* WHAT YOU ARE ASKED TO DO:
From the article on Sunderland Ladies, reproduce the passage starting with "These days, though, Sunderland" and going on through "national team players.".

* TEXT EXCERPT:
==========

These days, though, Sunderland Ladies are doing a commendable job of picking up the pieces in the FA Women’s National League Northern Premier Division, the third tier of women’s football in England, after years of consternation and hand-wringing. For a while, it had been good: they finished seventh in WSL 1 last season and won the top-division title consecutively from 2010-11 to 2012-13, all the while churning out scores of future national team players.

Steph Houghton of Manchester City Women passes the ball during the UEFA Women's Champions League Semi Final, - Credit: Laurence Griffiths/Getty Images
England and Manchester City's Steph Houghton is another to have started at SunderlandCredit: Laurence Griffiths/Getty Images

How, then, did it come to this? The Ladies’ male counterparts, of course, have lumbered through the last few years like Sideshow Bob thwacking his way through a yard of rakes, and it is only now, under new ownership two years after their relegation from the top flight having hit every fold and corner on the slide down, that they resemble anything approaching stable. Laden, at one point, with debts totalling £110 million, it was the job of the club’s chief executive, Martin Bain, to oversee so many redundancies there was once a point where the job title on his Wikipedia page had been edited to read “the grim-reaper of the club”.

==========

* EXTRACTED DATA:

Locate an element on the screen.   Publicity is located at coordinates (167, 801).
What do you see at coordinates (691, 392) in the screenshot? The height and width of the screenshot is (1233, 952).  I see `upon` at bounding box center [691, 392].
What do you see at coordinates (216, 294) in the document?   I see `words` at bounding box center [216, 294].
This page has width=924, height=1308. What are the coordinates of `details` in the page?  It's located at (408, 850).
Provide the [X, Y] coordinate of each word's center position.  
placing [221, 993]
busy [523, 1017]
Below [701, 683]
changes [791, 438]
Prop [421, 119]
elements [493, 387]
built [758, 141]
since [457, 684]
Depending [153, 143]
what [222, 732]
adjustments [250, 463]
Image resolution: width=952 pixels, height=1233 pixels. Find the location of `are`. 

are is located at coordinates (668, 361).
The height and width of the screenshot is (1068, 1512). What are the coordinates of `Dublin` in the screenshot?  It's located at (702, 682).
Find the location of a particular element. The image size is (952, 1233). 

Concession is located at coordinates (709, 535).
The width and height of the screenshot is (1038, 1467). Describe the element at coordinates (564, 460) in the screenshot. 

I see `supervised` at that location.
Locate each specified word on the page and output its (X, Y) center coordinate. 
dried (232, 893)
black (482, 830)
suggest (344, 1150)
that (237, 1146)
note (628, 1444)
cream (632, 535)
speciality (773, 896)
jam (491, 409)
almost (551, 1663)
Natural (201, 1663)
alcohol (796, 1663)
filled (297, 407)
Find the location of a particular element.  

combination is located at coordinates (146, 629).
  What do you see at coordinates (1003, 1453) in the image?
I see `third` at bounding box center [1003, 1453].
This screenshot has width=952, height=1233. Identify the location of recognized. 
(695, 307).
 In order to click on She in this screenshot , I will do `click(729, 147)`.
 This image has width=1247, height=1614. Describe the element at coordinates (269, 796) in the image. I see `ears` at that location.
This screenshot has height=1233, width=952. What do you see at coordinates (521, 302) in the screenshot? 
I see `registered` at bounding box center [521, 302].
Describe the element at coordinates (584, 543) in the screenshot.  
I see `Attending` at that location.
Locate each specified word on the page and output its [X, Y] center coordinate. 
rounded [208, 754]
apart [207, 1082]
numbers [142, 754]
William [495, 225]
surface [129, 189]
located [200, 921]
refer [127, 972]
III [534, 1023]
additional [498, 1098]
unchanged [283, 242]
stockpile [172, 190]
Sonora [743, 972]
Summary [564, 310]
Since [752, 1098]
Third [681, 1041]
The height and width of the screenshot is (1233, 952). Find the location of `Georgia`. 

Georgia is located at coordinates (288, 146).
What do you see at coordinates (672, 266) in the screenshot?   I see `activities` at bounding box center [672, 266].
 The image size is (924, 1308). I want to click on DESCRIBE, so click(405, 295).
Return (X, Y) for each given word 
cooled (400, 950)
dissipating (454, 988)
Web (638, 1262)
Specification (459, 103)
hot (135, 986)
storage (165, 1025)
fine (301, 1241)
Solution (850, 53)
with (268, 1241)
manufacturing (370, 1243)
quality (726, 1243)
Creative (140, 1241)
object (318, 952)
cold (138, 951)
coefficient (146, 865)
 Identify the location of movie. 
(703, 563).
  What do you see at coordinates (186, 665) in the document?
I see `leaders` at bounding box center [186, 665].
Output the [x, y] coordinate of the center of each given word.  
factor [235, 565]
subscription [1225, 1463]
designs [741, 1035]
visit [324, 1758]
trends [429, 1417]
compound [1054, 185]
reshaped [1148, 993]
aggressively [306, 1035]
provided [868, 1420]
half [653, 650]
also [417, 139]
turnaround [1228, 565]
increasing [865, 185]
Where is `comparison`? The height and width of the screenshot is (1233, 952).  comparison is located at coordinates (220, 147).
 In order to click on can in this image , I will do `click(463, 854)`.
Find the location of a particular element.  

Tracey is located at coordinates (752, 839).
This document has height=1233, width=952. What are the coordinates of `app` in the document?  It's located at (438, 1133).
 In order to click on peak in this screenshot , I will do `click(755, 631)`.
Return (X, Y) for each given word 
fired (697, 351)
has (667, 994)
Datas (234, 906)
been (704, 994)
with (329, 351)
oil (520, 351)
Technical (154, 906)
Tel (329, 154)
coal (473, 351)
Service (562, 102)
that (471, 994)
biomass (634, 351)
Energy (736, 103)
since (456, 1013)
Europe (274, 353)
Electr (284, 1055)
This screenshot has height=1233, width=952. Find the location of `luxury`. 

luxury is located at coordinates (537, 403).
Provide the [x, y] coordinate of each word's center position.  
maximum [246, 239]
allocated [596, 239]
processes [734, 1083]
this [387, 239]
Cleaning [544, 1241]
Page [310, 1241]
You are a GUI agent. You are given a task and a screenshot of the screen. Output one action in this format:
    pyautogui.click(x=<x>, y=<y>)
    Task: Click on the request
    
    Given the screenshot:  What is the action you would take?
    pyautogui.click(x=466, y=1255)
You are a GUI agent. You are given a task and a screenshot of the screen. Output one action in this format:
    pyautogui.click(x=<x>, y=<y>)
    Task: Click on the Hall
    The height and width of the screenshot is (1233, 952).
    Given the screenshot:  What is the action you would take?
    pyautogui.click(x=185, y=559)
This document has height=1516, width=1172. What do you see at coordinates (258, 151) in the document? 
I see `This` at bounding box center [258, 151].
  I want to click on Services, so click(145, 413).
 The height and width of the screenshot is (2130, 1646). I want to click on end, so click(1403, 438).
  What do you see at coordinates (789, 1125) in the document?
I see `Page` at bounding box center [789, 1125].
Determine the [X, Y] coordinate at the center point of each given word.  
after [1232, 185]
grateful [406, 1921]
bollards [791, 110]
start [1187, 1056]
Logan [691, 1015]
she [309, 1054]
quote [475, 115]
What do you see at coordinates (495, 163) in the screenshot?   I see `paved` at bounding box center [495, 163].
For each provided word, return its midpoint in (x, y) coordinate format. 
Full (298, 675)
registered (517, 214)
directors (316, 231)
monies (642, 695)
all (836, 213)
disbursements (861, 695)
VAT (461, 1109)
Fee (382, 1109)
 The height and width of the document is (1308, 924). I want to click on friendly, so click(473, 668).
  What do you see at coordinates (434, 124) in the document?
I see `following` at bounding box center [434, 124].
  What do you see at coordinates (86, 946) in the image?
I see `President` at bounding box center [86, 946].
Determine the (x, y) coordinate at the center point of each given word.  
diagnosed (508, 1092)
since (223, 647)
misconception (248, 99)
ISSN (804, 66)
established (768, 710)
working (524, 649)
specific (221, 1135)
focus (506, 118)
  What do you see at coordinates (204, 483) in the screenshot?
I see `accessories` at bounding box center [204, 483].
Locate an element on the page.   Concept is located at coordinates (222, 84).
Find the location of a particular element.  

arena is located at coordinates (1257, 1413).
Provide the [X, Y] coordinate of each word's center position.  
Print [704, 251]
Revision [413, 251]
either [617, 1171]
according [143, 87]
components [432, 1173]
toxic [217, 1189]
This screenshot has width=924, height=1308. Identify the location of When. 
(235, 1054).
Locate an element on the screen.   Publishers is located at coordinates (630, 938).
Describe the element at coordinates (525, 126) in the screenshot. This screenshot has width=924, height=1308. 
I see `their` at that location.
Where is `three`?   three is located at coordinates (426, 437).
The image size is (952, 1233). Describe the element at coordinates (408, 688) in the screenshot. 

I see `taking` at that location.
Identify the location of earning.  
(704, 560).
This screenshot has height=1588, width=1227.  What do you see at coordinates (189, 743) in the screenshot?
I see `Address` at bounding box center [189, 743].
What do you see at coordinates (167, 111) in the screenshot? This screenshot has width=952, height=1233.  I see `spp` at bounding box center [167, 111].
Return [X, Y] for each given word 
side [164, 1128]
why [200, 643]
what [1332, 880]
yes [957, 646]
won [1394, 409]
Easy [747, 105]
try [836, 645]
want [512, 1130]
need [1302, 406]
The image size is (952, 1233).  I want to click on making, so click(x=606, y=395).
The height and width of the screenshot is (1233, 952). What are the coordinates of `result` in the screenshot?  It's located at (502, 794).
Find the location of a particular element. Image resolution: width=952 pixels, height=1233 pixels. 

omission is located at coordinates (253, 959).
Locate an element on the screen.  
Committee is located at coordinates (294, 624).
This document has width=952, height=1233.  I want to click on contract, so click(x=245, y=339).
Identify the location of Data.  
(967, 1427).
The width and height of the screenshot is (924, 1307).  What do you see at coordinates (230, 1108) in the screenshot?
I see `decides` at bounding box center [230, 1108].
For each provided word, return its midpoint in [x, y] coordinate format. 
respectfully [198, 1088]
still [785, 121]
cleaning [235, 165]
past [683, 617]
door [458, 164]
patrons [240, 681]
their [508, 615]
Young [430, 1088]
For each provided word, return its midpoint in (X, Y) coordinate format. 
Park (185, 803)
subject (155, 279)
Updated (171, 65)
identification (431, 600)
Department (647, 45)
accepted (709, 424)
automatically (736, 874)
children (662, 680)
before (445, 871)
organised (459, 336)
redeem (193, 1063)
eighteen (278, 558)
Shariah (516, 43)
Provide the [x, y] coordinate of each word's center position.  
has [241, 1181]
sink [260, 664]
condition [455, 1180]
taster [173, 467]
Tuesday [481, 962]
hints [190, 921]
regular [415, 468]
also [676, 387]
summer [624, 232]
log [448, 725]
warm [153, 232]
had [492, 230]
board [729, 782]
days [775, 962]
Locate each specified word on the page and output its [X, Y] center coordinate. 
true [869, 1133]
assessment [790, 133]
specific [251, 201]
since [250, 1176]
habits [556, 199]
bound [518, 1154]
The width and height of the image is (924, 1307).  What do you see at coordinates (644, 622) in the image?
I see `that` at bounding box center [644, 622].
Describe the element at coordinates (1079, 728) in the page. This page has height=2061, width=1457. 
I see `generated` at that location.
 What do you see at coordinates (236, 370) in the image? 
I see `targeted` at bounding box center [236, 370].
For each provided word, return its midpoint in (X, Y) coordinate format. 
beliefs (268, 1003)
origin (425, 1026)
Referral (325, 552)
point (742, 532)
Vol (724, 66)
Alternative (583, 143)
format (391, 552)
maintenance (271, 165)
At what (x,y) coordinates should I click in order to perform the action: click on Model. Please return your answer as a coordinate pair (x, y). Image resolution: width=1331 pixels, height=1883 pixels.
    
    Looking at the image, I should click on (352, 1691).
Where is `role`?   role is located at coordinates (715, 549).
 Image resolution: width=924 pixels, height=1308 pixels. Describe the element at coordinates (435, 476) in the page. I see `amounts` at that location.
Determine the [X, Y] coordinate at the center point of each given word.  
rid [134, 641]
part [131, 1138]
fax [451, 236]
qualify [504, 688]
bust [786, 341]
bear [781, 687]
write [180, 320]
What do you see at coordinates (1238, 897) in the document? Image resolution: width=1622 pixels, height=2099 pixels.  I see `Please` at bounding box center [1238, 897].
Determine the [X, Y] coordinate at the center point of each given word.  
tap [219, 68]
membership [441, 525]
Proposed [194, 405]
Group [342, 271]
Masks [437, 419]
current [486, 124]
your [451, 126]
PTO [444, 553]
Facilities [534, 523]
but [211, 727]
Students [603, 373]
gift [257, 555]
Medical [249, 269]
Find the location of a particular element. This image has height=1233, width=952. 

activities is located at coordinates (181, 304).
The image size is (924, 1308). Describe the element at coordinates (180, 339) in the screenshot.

==========

* RESULT FOR THIS EXERCISE:
These days, though, Sunderland Ladies are doing a commendable job of picking up the pieces in the FA Women’s National League Northern Premier Division, the third tier of women’s football in England, after years of consternation and hand-wringing. For a while, it had been good: they finished seventh in WSL 1 last season and won the top-division title consecutively from 2010-11 to 2012-13, all the while churning out scores of future national team players.